Saturday, March 13, 2010

Got 'To-go' Home.

28 February 2010
This morning we started off the day with bread and cheese. Some people were really excited to have cheese, even though it was pretty much just American cheese. Dairy in general is not highly prevalent in Ghana and usually expensive. I however was excited to have a new kind of bread. I haven’t actually gotten tired of Ghana’s sugar bread, but variety can be fun, and here they have delicious and perfectly wonderful baguettes! Yay French influence!
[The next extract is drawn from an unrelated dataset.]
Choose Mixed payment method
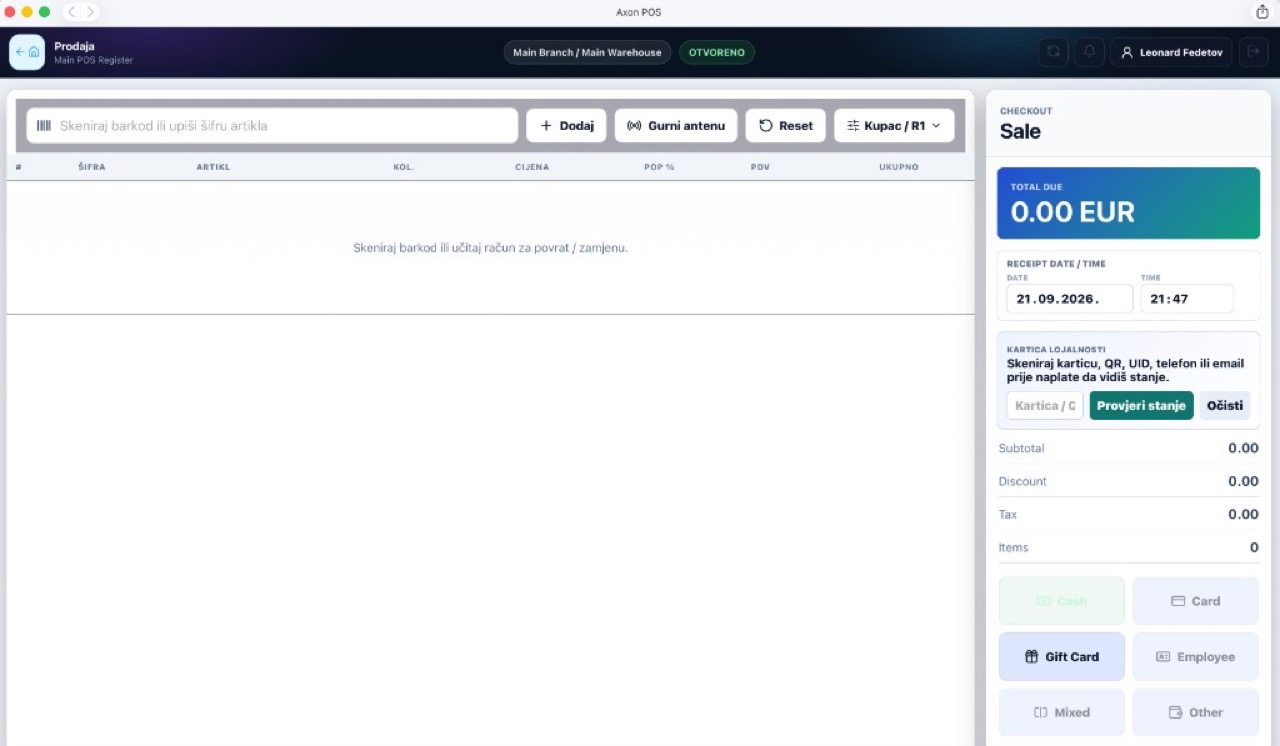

Then we went to a fetish market, for which apparently Togo and Benin are pretty famous. This is where people go to buy items for Voodoo spells. Yes, like dead animals. It’s common to practice Christianity and still use or at least acknowledge Voodoo in both Togo and Ghana, and I believe other areas as well, but I haven’t done research to back up other areas. These ideas aren’t so much blended together as was the case with Santeria, but coexist separately with little or no dogmatic issue. Kwame, our coordinator’s husband explained that most people in these areas believe in Voodoo but many, like he, think it is unwise to mess with it. Though our coordinators assured us that this was a normally functioning market, created for the purpose of buying items for Voodoo, the whole place still had a rather touristy feel. To elaborate, at the end, we got a group picture with the tour guide in which a number of our group were holding various animal skulls. Beyond the normal reasons this would seem a tad odd, I was confused by what seems a contradiction to me. Before traveling here, we were wanted that in Togo, many people did not want their pictures taken because they believe that you cannot get an image of someone without taking a part of that person. But at the market, you could pay a number of CFAs (French West African currency) extra to take as many pictures as you want. Actually, to be accurate, he did set a limit. It was something like 18,000 photos. Tangents aside, the whole picture-taking business was unclear and fishy to me.
After our refreshing pit stop, we got back on the road. I'm not sure how many of you are following news about Togo, but their presidential election is set for Thursday. So as we got close to the border, we saw people all around the road waving signs, shouting and selling related merchandise. They were almost all wearing yellow, the color of the leading opposition candidate, Emmanuel Bob-Akitani. In Togo, there is one dominant party. Others are allowed to run, but have little chance of winning. You'd never guess it from the displays we saw here. People ran up to cars with fliers, shoving handfuls into open windows. It was quite chaotic. I was very glad to be with people who knew what they were doing. We all got across the border in one piece and continued with the road trip. When we got to the hostel I jumped on the internet to find a status from Miki letting everyone know she was a-ok.
And I apologize for the title. Had 'To-go' with the blog theme, no?